Centralization and digitization of data: A single source of data minimizes the effort of collation. Also, it enhances accuracy since the need to conduct dedupe across different sources is eliminated. This is precisely where centralization of data management kicks in. Also, the more digitized the data, the easier it is to ingest. There are a plethora of tools out there on both these fronts.
Use AI for matching data with the requirements of frameworks: Since the data requirements can be complex and multi-dimensional, the usage of Artificial Intelligence (AI) to ensure that the data available is matched with the requirements of the frameworks in vogue can mitigate efforts significantly. Also, this can aid the development of standardized frameworks in the long term.

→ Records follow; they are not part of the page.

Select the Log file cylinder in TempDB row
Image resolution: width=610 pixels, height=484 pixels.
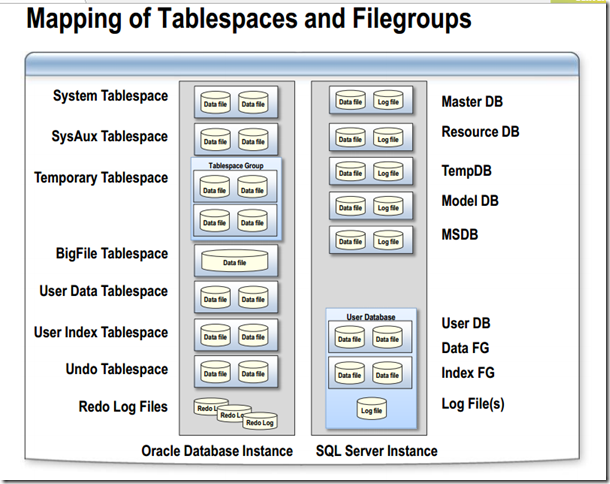click(388, 172)
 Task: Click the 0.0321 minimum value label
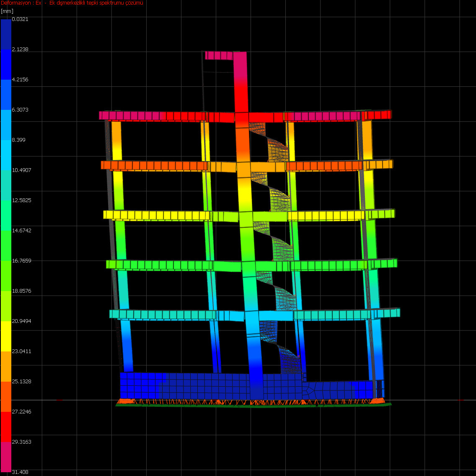pyautogui.click(x=20, y=19)
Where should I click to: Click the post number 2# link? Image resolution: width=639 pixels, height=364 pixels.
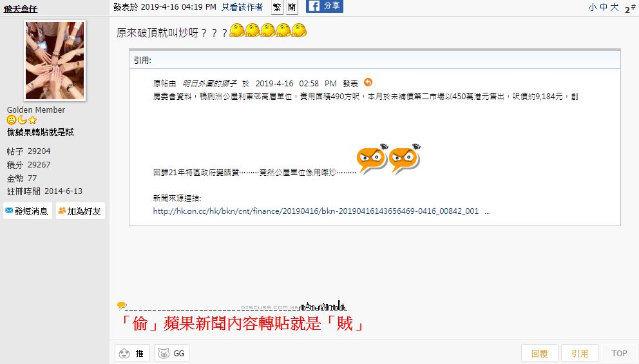tap(630, 8)
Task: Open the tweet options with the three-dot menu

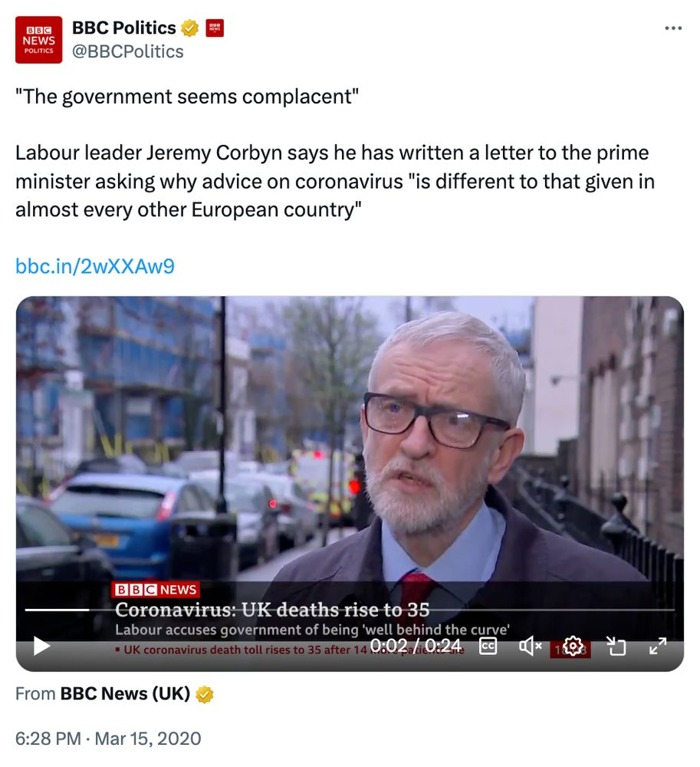Action: pos(672,27)
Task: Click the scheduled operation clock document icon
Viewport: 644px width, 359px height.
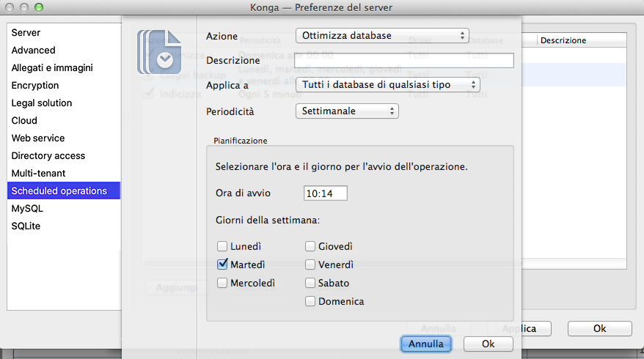Action: [x=160, y=51]
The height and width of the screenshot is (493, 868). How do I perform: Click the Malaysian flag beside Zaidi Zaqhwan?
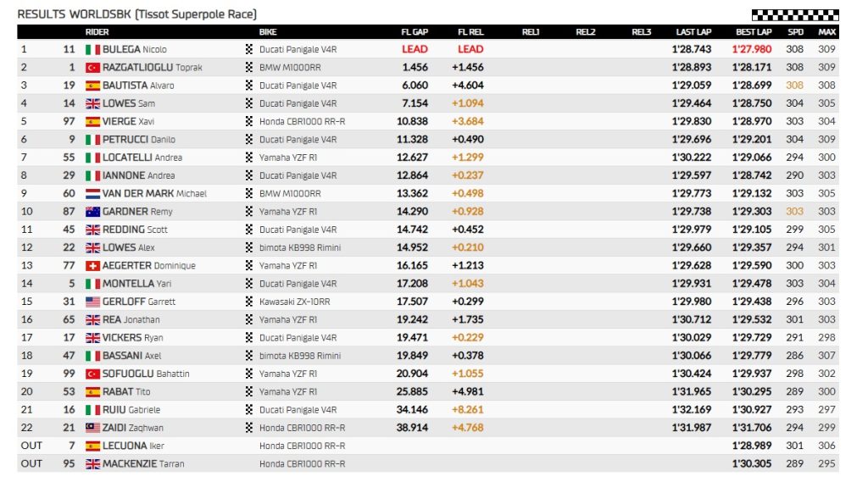92,428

Navigate spaghetti landscape: Since different functions & businesses drive a tendency to develop a complex labyrinth of scattered sub-systems and platforms over a period of time, technology can help the ESG team navigate the spaghetti landscape to arrive at a single source of truth!
Cross-functional: Since ESG reporting is typically cross-functional, digital tools can help the ESG team collate the right metrics across functions to ensure timely compliance.

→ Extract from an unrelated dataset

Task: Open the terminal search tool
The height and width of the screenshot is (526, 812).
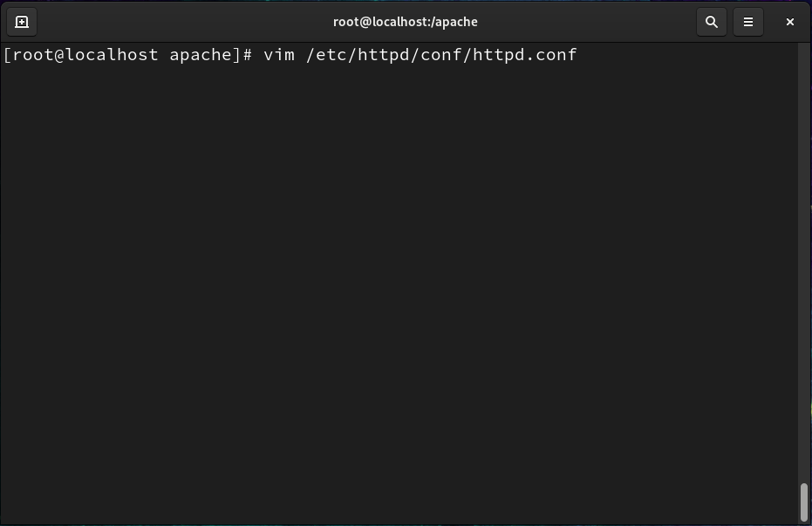Action: click(x=712, y=22)
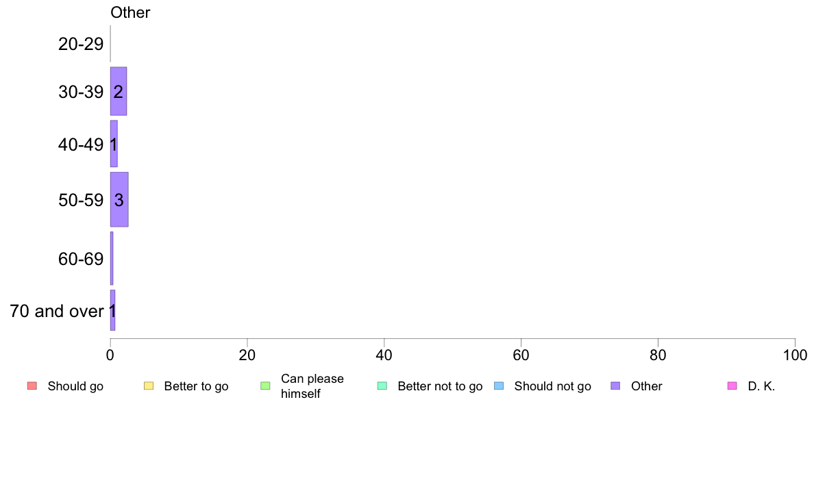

Platforms and visualization: Enterprise-wide data can be collated from core platforms. Depiction of this data in a meaningful manner can be done by leveraging various BI and visualization tools.
Use of disruptive technologies: Internet of things, for instance, can be used to collect data from various sources by making them “smart”.
Hyper-automation: Process re-engineering, and automation, can significantly enhance the availability of data at various touchpoints.
Paperless: Digital tools also enable ESG compliance at the root by ensuring a switch to paperless transactions, for instance. This not only aids timely reporting via the form factor (mountains of paper to digital data), but also enhances the firm’s adherence to ESG parameters!
Validation: Since most firms find poor quality or availability of ESG data and analytics a roadblock, a system of record for collating and validating ESG data is beneficial. Blockchain-enabled ESG tools are also available. It is for firms to assess the viability of such tools, given the need to balance the cost – compliance equation.
Integration: Technology can also be used for integration with various partners in the ecosystem to ensure seamless provision and processing of data.
Going beyond compliance & reporting, digital tools can also be used to train folks at large and contribute to the culture of ESG at an enterprise level.
The use of digital tools can, therefore, help firms push boundaries rather than retreat from them! Especially in an era when a firm commitment to ESG is a prime reflection of the firm’s commitment to the world in general and society at large!